2.5. 2,2′-Diphenyl-1-picrylhydrazyl (DPPH) Assay

The DPPH assay was carried out as previously described [23]. Briefly, increasing concentrations of the different extracts (1 to 200 µg/mL) were mixed with 33 µL of 1 mM DPPH methanol solution, and MeOH was added to make a final volume of 1 mL. Ascorbic acid was used as positive control. Mixtures were then vigorously stirred and incubated for 30 min in the dark, at room temperature. For each sample, the decrease in absorbance, at a wavelength of 517 nm, was evaluated and compared with respect to a control sample (without extracts), by using a UV–vis spectrophotometer (Ultrospec 2100 Pro, Amersham Biosciences/GE Healthcare, Amersham, UK). The absorbance of each sample was related to the absorbance of the DPPH mixture without extracts, in percentage, (Abssample/AbsControl × 100), and plotted in order to calculate IC50 values.

2.6. Cell Cultures

MCF-7 and MDA-MB-231 breast cancer cell lines and normal fibroblast BJ-hTERT cell line were purchased from the American Culture Collection (ATCC, Manassas, VA, USA). MCF-7 and MDA-MB-231 cells were cultured in DMEM/F12 (Sigma-Aldrich, St. Louis, MO, USA) supplemented with 1% penicillin/streptomycin (Sigma-Aldrich), 2 mM L-glutamine (Sigma-Aldrich), and 10% Fetal Bovine Serum (FBS, Sigma-Aldrich). BJ-hTERT cells were cultured in DMEM High-Glucose supplemented with 10% FBS, 2 mM L-glutamine, and 1% penicillin/streptomycin. All cells were cultured at 37 °C in a humidified atmosphere containing 5% CO2.

2.7. Cell Viability Assay

Cell viability was assessed using the 3-(4,5-Dimethyl-2-thiazolyl)-2,5-diphenyl-2H-tetrazolium bromide (MTT, Sigma-Aldrich) assay, as previously reported [24]. Briefly, MCF-7, MDA-MB-231, and BJ-hTERT cells were seeded in a 48-well plate (2 × 104 cells/well), and treated for 72 h with different concentrations of the extracts (up to 400 µg/mL) in the above-mentioned media with reduced amount of FBS (2%). After treatment, the MTT solution was added to each well (to a concentration of 0.5 mg/mL), and plates were incubated for 2 h at 37 °C. DMSO was used to solubilize, in each well, the formed formazan crystals, which were then spectrophotometrically quantified at 570 nm, using a microplate reader (Synergy H1 microplate reader, BioTek, Winooski, VT, USA). The absorbance of each sample was related to the absorbance of the negative control, in percentage, (Abssample/AbsControl × 100).

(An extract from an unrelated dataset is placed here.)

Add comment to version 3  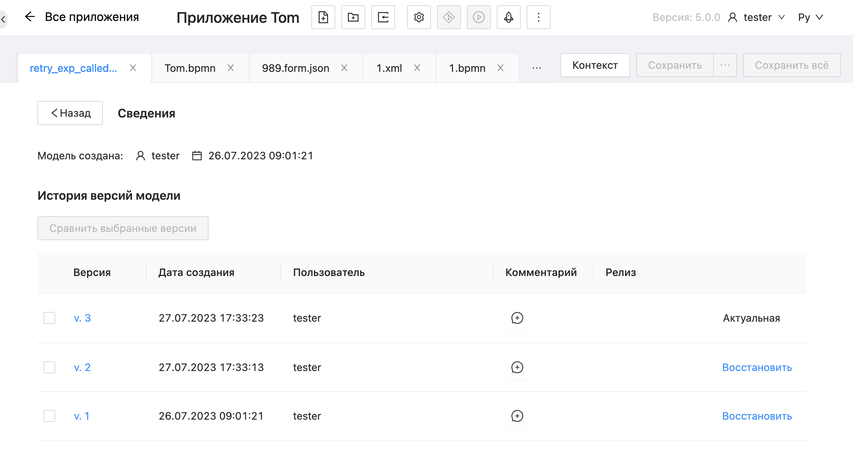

2.8. Spectroscopic Profiling of Citrus via FTIR-ATR Analysis

A Spectrum Two Fourier transform infrared (FTIR) spectrometer (Perkin Elmer Italia Spa, Milan, Italy), equipped with an attenuated total reflection (ATR) accessory incorporating a top plate, fitted with a ZnSe crystal, was used to acquire the infrared spectra of citrus extract samples. The lab air was used as background FTIR-ATR spectrum to check the cleanliness, the instrumental conditions, and the room environmental interference due to H2O and CO2. IR sample spectra, laid on the ATR top without any pre-treatment, were recorded in triplicate in the wavenumber range from 4000 to 450 cm−1. Sample spectra were acquired by taking the average spectrum of 64 scans with a resolution of 4 cm−1. IR data were arranged in an 18 × 3551 matrix and subjected to multivariate analysis [25]. A preliminary selection of the wavenumber range was essential before data analysis, and data matrix was resized by keeping out the spectral region 4000–1850 cm−1. The spectral window 4000–2500 cm−1 was characterized by broad signals associated with the stretching vibrations of hydroxyl groups and aromatic C-H that were poor in information about phenolic compounds. The range between 2500 and 1850 cm−1 did not contain spectral relevant information, aside from the CO2 bands. Therefore, the remaining range of 1850–450 cm−1 (18 × 1401) was used for the multivariate data analysis [26].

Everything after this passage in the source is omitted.